[START Extract to read]
America was at war with Spain in 1898. One of the most unusual incidents in the history of
naval warfare took place. One night Captain Freemont of the American ship Porter detected some
strange object coming toward the ship. As it came closer he saw that it was a torpedo. Ensign Irving
Gillis instantly took off his coat and shoes and leaped into the water. He swam to the side of the
torpedo, which was floating toward the ship and not being propelled rapidly. He circled the war nose
with his arm and screwed the firing pin up tight so it could not go off. Then he pulled the disarmed
weapon to the side of the ship. He and his prize were hauled aboard and the ship was saved from
destruction.
This very unusual experience is a parallel of the very unique experience of Paul on the road to
Damascus. He was, by his own admission, like an enemy torpedo sent to sink the ship of Christ's
church. He was armed and deadly, but Jesus leaped into the events of history and disarmed this
torpedo and hauled it aboard the ship. It became one of the great trophies of victory in the history of
the church. The point is that Paul's conversion experience is extremely unusual. There is nothing
like it anywhere in the Bible or Christian history. It is a once in a history experience and it becomes a
marvelous basis for the study of Christian experience. There is more Scripture dealing with Paul's
conversion than with any other in the Bible. The story is repeated three times in the book of Acts.
The word experience is from the Latin expertus, which means to try out, to prove, or to test. An
expert is one who has had experience, for he has tried things and proven by testing what works. An
experiment is the testing to see if a theory is real and can be proven. Each of these words have the
same meaning. Paul here in Acts 22 is an expert witness on his own behalf as he defends himself
before an angry mob that wants him dead. His defense is not an armchair, ivory tower, theology thathe has reasoned out. His defense for being a Christian and a lover of Gentiles is his experience with
the living Christ. Paul did not study and reason his way into the church. He was dragged in, and in
his testimony he makes it clear that he is a Christian, not by any design of his own, but by the
sovereign design of Christ who chose him.
[END Extract to read]
-- What you need to do --
- a) According to the passage on Paul's conversion, how many times is the story of that conversion repeated in the book of Acts?
- b) Do these statements agree with the passage on Paul's conversion? Answer yes or no for each, quoting the words that decide it. (i) The torpedo was being propelled rapidly toward the Porter. (ii) The word experience comes from the Latin expertus. (iii) In Acts 22, Paul defends himself before a friendly crowd.
The listing comes from a separate source and is unrelated to the passage.
[START Supplied material]
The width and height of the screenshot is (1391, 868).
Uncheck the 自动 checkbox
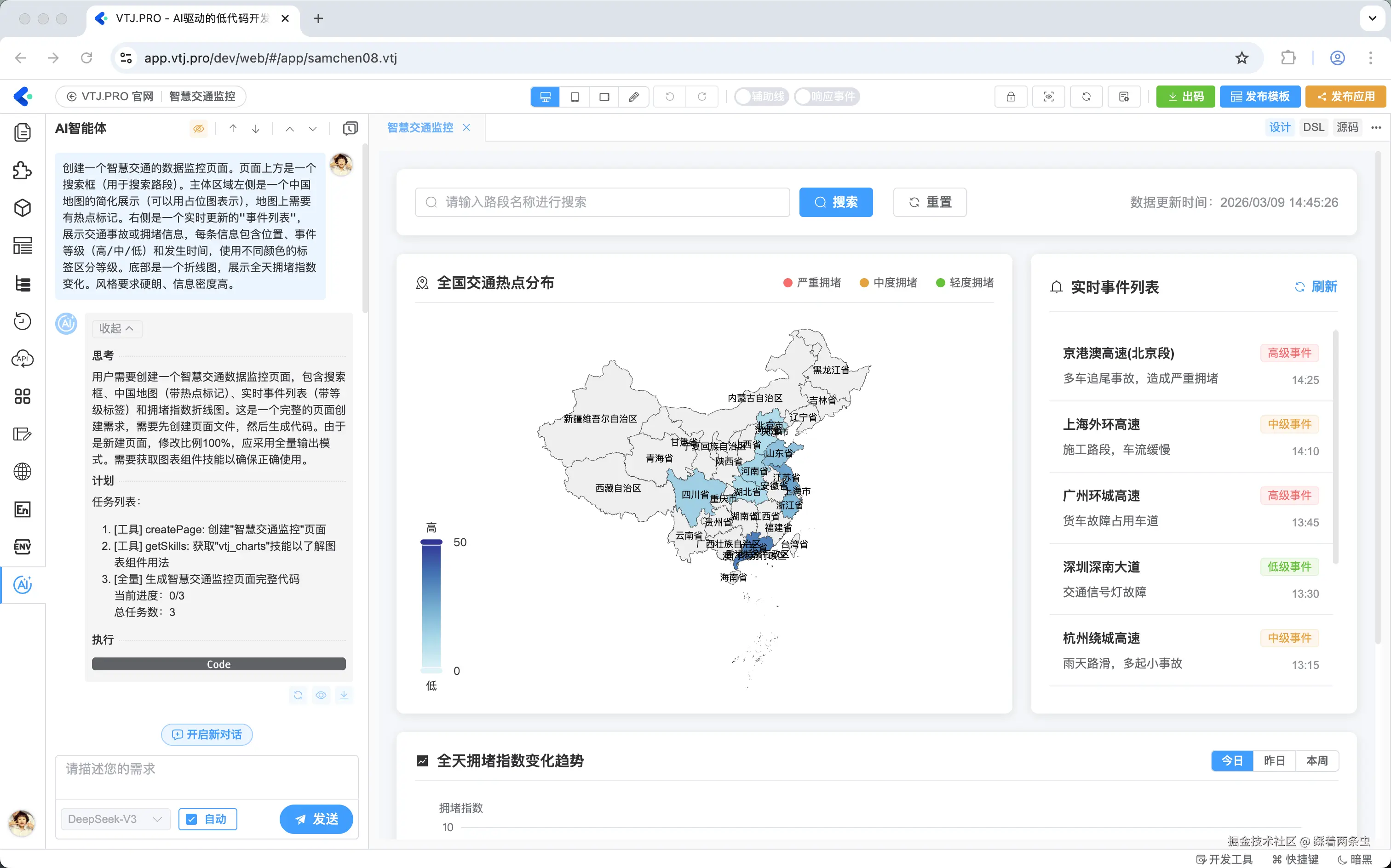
[END Supplied material]
-- Written answers --
- a) Three times.

- b)
(i) No: "floating toward the ship and not being propelled rapidly"
(ii) Yes: "The word experience is from the Latin expertus"
(iii) No: "before an angry mob that wants him dead"